Aku baru sadar bahwa kamu datang hanya untuk memberiku pelajaran; bahwa yang terlihat serius, belum tentu tidak meninggalkan. dan bodohnya, aku masih memintamu untuk datang ke rumah, mengemis seolah aku masih sangat membutuhkanmu. Dengar, jika kamu tidak pernah datang kerumah dan bersikap sangat manis pada orangtuaku, aku tidak akan melakukan hal ini.
Kamu telah mengambil hati orang tuaku, memberi persepsi pada mereka bahwa kamu lah yang pantas untukku nantinya. Saat itu aku luluh, melihat orang tuaku sangat menyukaimu, maka ku putuskan untuk menerimamu, meski pada saat itu ada seseorang yang sudah memenuhi hatiku, namun selalu menorehkan luka. Aku berpikir kenapa tidak, ketika seseorang yang sedang ku perjuangkan tidak menghiraukanku, mengapa aku tidak menerima orang lain yang jelas-jelas mau datang kerumah; yaitu kamu.
Tapi ternyata luka itu jauh lebih menyakitkan ketika kamu yang menorehkannya. Kamu seolah lupa apa yang pernah kamu katakan pada orang tuaku, kamu boleh hiraukan perasaanku yang kini mulai bisa menerimamu, tapi kamu tidak bisa hiraukan perasaan kedua orang yang telah membesarkan dan merawatku begitu saja.

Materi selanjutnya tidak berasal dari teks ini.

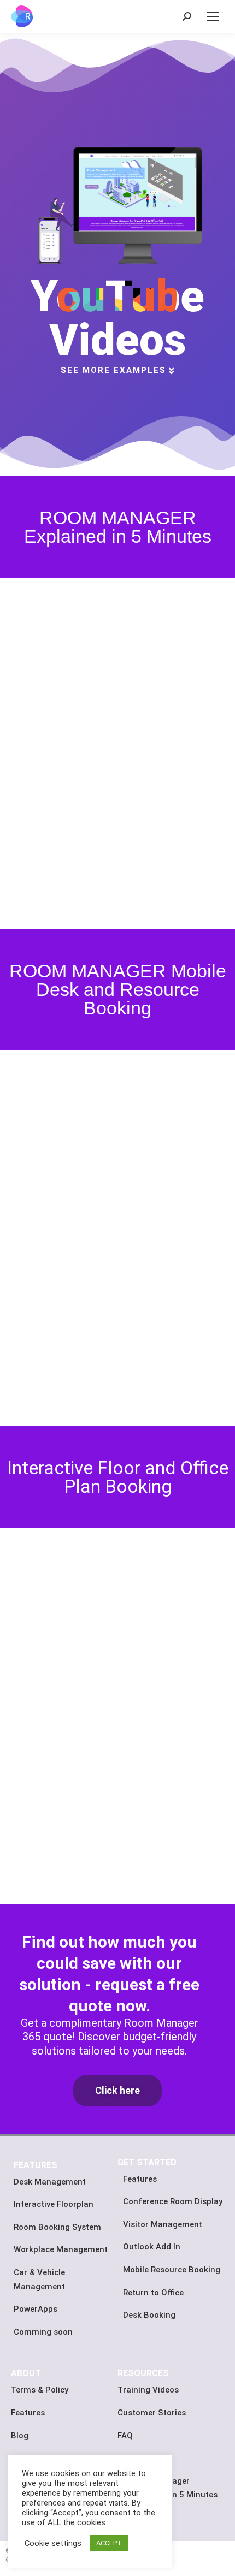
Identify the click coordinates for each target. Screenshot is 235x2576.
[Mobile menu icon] (213, 16)
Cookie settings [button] (53, 2543)
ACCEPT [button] (109, 2543)
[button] (117, 2090)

Aku ingat sekali, ketika kamu pamit untuk pergi makan dengan mantanmu, yang ceritanya setelah putus dengannya kamu mendekatiku. Aku tak apa, pergilah selagi hatimu masih untukku, tapi ada hal yang membuatku tercengang, ketika aku dengan percaya dirinya meminta hatimu bisa dijaga untukku, ternyata kamu menjawabnya dengan "Loh bukannya kita hanya teman?"
Teman? lalu bagaimana dengan kamu saat mengungkapkan perasaan, lalu berniat pergi kerumahku, berbincang dengan kedua orang tuaku dengan manisnya, dan mereka menyukaimu. Lalu kini semua yang pernah kita lalui itu hanya sebagai teman?
Aku ingin mengutuk diriku sendiri yang langsung menjatuhkan hatiku begitu saja ketika orang tuaku menyukaimu, toh yang kuanggap dengan datang kerumah itu sudah serius, ternyata hanya sebatas teman. Baiklah, aku tidak bisa memaksamu untuk menetap, mungkin perempuan yang sedang bersamamu sekarang, lebih bisa membuatmu bahagia dan lupa atas semua yang kamu janjikan padaku, tidak apa.
Aku harap hatiku bisa sembuh sempurna, ketika tau hatiku sedang dibohongi.